Saved entries
=== Begin Enclosure ===

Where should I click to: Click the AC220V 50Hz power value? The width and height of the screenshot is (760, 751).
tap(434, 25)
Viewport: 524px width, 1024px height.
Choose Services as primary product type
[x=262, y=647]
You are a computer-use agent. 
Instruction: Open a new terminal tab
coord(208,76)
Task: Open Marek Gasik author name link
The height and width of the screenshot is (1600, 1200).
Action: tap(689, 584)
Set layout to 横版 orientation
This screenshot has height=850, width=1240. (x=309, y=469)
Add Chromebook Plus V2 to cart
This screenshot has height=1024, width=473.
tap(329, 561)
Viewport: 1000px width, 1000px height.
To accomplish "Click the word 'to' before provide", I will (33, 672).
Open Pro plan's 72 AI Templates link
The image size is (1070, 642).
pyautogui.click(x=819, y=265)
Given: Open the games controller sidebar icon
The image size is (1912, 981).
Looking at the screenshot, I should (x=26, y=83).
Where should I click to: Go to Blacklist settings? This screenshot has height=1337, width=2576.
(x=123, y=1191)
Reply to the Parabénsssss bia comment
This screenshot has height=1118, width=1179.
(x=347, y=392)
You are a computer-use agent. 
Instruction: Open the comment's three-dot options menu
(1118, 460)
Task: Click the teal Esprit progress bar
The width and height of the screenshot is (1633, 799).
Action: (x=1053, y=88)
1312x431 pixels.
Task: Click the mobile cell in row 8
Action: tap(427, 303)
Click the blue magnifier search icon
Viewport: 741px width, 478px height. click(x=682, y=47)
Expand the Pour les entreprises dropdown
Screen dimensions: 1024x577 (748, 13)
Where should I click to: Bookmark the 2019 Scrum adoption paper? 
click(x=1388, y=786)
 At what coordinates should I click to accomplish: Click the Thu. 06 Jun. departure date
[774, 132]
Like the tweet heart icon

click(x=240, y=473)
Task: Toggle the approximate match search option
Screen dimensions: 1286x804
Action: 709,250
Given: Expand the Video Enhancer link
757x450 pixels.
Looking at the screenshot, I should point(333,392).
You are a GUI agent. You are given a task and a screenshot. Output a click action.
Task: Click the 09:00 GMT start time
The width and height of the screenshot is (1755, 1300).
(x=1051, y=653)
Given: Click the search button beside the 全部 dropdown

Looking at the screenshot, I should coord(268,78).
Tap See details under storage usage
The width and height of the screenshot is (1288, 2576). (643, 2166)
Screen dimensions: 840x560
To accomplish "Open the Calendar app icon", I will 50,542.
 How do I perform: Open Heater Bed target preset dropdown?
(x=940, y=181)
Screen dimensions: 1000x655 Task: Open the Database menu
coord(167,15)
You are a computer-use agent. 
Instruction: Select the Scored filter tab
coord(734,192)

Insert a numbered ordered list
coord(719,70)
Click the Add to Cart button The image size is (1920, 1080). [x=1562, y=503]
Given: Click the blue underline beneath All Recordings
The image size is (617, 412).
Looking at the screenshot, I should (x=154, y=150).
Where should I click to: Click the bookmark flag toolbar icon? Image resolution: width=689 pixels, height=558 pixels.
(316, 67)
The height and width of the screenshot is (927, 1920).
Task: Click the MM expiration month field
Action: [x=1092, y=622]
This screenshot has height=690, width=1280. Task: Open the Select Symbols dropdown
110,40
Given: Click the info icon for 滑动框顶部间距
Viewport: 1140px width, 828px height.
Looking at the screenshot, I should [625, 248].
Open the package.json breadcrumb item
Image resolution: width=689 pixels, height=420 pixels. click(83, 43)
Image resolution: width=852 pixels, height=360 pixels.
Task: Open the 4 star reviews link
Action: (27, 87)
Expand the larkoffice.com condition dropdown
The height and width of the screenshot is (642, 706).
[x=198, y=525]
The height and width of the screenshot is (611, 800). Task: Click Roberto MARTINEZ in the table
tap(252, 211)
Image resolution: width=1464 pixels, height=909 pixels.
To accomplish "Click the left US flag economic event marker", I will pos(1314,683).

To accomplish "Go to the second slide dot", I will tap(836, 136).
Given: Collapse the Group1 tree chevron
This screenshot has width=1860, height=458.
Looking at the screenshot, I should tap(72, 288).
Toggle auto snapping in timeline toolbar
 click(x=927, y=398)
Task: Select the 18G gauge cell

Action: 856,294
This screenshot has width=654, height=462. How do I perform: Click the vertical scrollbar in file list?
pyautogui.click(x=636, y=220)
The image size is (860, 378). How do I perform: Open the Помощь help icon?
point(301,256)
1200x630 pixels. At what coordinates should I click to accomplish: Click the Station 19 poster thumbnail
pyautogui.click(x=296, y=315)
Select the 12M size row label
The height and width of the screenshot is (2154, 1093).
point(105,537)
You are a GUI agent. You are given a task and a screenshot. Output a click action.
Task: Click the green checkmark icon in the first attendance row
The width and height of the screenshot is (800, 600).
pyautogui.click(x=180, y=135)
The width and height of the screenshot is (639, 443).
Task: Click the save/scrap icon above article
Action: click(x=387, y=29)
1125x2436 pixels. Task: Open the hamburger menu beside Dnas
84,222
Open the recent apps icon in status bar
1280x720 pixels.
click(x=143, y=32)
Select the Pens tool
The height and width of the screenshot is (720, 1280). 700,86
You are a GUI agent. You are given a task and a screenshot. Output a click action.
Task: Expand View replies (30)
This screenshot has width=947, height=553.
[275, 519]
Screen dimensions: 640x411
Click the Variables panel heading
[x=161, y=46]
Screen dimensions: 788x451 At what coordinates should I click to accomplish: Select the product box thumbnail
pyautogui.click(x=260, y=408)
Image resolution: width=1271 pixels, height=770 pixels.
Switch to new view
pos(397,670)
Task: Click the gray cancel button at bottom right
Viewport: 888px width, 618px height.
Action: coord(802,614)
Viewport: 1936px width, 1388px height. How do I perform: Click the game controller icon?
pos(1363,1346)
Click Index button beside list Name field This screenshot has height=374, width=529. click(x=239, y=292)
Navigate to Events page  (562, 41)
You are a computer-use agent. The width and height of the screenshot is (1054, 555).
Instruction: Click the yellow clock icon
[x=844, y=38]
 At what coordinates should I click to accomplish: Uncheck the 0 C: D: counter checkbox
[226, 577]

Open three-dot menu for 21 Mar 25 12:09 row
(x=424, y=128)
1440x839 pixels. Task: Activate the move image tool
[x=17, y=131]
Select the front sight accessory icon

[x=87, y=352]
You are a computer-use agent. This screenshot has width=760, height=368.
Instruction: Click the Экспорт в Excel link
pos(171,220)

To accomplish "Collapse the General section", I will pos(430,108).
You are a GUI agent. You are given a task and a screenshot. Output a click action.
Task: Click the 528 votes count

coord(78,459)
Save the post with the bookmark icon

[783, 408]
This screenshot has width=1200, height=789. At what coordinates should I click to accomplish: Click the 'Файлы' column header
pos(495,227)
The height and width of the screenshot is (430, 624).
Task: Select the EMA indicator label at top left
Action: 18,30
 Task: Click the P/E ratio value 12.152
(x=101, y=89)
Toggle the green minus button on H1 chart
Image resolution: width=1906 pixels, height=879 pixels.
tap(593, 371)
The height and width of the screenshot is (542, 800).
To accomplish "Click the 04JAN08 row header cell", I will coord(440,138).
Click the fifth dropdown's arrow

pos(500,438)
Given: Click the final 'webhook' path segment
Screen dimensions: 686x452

=== End Enclosure ===

So that nothing is lost, please repeat all of the entries exactly.

Output of the task
Where should I click to: Click the AC220V 50Hz power value? The width and height of the screenshot is (760, 751).
tap(434, 25)
Viewport: 524px width, 1024px height.
Choose Services as primary product type
[x=262, y=647]
You are a computer-use agent. 
Instruction: Open a new terminal tab
coord(208,76)
Task: Open Marek Gasik author name link
The height and width of the screenshot is (1600, 1200).
Action: tap(689, 584)
Set layout to 横版 orientation
This screenshot has height=850, width=1240. (x=309, y=469)
Add Chromebook Plus V2 to cart
This screenshot has height=1024, width=473.
tap(329, 561)
Viewport: 1000px width, 1000px height.
To accomplish "Click the word 'to' before provide", I will (33, 672).
Open Pro plan's 72 AI Templates link
The image size is (1070, 642).
pyautogui.click(x=819, y=265)
Given: Open the games controller sidebar icon
The image size is (1912, 981).
Looking at the screenshot, I should (x=26, y=83).
Where should I click to: Go to Blacklist settings? This screenshot has height=1337, width=2576.
(x=123, y=1191)
Reply to the Parabénsssss bia comment
This screenshot has height=1118, width=1179.
(x=347, y=392)
You are a computer-use agent. 
Instruction: Open the comment's three-dot options menu
(1118, 460)
Task: Click the teal Esprit progress bar
The width and height of the screenshot is (1633, 799).
Action: (x=1053, y=88)
1312x431 pixels.
Task: Click the mobile cell in row 8
Action: tap(427, 303)
Click the blue magnifier search icon
Viewport: 741px width, 478px height. click(x=682, y=47)
Expand the Pour les entreprises dropdown
Screen dimensions: 1024x577 (748, 13)
Where should I click to: Bookmark the 2019 Scrum adoption paper? 
click(x=1388, y=786)
 At what coordinates should I click to accomplish: Click the Thu. 06 Jun. departure date
[774, 132]
Like the tweet heart icon

click(x=240, y=473)
Task: Toggle the approximate match search option
Screen dimensions: 1286x804
Action: 709,250
Given: Expand the Video Enhancer link
757x450 pixels.
Looking at the screenshot, I should point(333,392).
You are a GUI agent. You are given a task and a screenshot. Output a click action.
Task: Click the 09:00 GMT start time
The width and height of the screenshot is (1755, 1300).
(x=1051, y=653)
Given: Click the search button beside the 全部 dropdown

Looking at the screenshot, I should coord(268,78).
Tap See details under storage usage
The width and height of the screenshot is (1288, 2576). (643, 2166)
Screen dimensions: 840x560
To accomplish "Open the Calendar app icon", I will 50,542.
 How do I perform: Open Heater Bed target preset dropdown?
(x=940, y=181)
Screen dimensions: 1000x655 Task: Open the Database menu
coord(167,15)
You are a computer-use agent. 
Instruction: Select the Scored filter tab
coord(734,192)

Insert a numbered ordered list
coord(719,70)
Click the Add to Cart button The image size is (1920, 1080). [x=1562, y=503]
Given: Click the blue underline beneath All Recordings
The image size is (617, 412).
Looking at the screenshot, I should (x=154, y=150).
Where should I click to: Click the bookmark flag toolbar icon? Image resolution: width=689 pixels, height=558 pixels.
(316, 67)
The height and width of the screenshot is (927, 1920).
Task: Click the MM expiration month field
Action: [x=1092, y=622]
This screenshot has height=690, width=1280. Task: Open the Select Symbols dropdown
110,40
Given: Click the info icon for 滑动框顶部间距
Viewport: 1140px width, 828px height.
Looking at the screenshot, I should [625, 248].
Open the package.json breadcrumb item
Image resolution: width=689 pixels, height=420 pixels. click(83, 43)
Image resolution: width=852 pixels, height=360 pixels.
Task: Open the 4 star reviews link
Action: (27, 87)
Expand the larkoffice.com condition dropdown
The height and width of the screenshot is (642, 706).
[x=198, y=525]
The height and width of the screenshot is (611, 800). Task: Click Roberto MARTINEZ in the table
tap(252, 211)
Image resolution: width=1464 pixels, height=909 pixels.
To accomplish "Click the left US flag economic event marker", I will pos(1314,683).

To accomplish "Go to the second slide dot", I will tap(836, 136).
Given: Collapse the Group1 tree chevron
This screenshot has width=1860, height=458.
Looking at the screenshot, I should tap(72, 288).
Toggle auto snapping in timeline toolbar
 click(x=927, y=398)
Task: Select the 18G gauge cell

Action: 856,294
This screenshot has width=654, height=462. How do I perform: Click the vertical scrollbar in file list?
pyautogui.click(x=636, y=220)
The image size is (860, 378). How do I perform: Open the Помощь help icon?
point(301,256)
1200x630 pixels. At what coordinates should I click to accomplish: Click the Station 19 poster thumbnail
pyautogui.click(x=296, y=315)
Select the 12M size row label
The height and width of the screenshot is (2154, 1093).
point(105,537)
You are a GUI agent. You are given a task and a screenshot. Output a click action.
Task: Click the green checkmark icon in the first attendance row
The width and height of the screenshot is (800, 600).
pyautogui.click(x=180, y=135)
The width and height of the screenshot is (639, 443).
Task: Click the save/scrap icon above article
Action: click(x=387, y=29)
1125x2436 pixels. Task: Open the hamburger menu beside Dnas
84,222
Open the recent apps icon in status bar
1280x720 pixels.
click(x=143, y=32)
Select the Pens tool
The height and width of the screenshot is (720, 1280). 700,86
You are a GUI agent. You are given a task and a screenshot. Output a click action.
Task: Expand View replies (30)
This screenshot has width=947, height=553.
[275, 519]
Screen dimensions: 640x411
Click the Variables panel heading
[x=161, y=46]
Screen dimensions: 788x451 At what coordinates should I click to accomplish: Select the product box thumbnail
pyautogui.click(x=260, y=408)
Image resolution: width=1271 pixels, height=770 pixels.
Switch to new view
pos(397,670)
Task: Click the gray cancel button at bottom right
Viewport: 888px width, 618px height.
Action: coord(802,614)
Viewport: 1936px width, 1388px height. How do I perform: Click the game controller icon?
pos(1363,1346)
Click Index button beside list Name field This screenshot has height=374, width=529. click(x=239, y=292)
Navigate to Events page  (562, 41)
You are a computer-use agent. The width and height of the screenshot is (1054, 555).
Instruction: Click the yellow clock icon
[x=844, y=38]
 At what coordinates should I click to accomplish: Uncheck the 0 C: D: counter checkbox
[226, 577]

Open three-dot menu for 21 Mar 25 12:09 row
(x=424, y=128)
1440x839 pixels. Task: Activate the move image tool
[x=17, y=131]
Select the front sight accessory icon

[x=87, y=352]
You are a computer-use agent. This screenshot has width=760, height=368.
Instruction: Click the Экспорт в Excel link
pos(171,220)

To accomplish "Collapse the General section", I will pos(430,108).
You are a GUI agent. You are given a task and a screenshot. Output a click action.
Task: Click the 528 votes count

coord(78,459)
Save the post with the bookmark icon

[783, 408]
This screenshot has width=1200, height=789. At what coordinates should I click to accomplish: Click the 'Файлы' column header
pos(495,227)
The height and width of the screenshot is (430, 624).
Task: Select the EMA indicator label at top left
Action: 18,30
 Task: Click the P/E ratio value 12.152
(x=101, y=89)
Toggle the green minus button on H1 chart
Image resolution: width=1906 pixels, height=879 pixels.
tap(593, 371)
The height and width of the screenshot is (542, 800).
To accomplish "Click the 04JAN08 row header cell", I will coord(440,138).
Click the fifth dropdown's arrow

pos(500,438)
Given: Click the final 'webhook' path segment
Screen dimensions: 686x452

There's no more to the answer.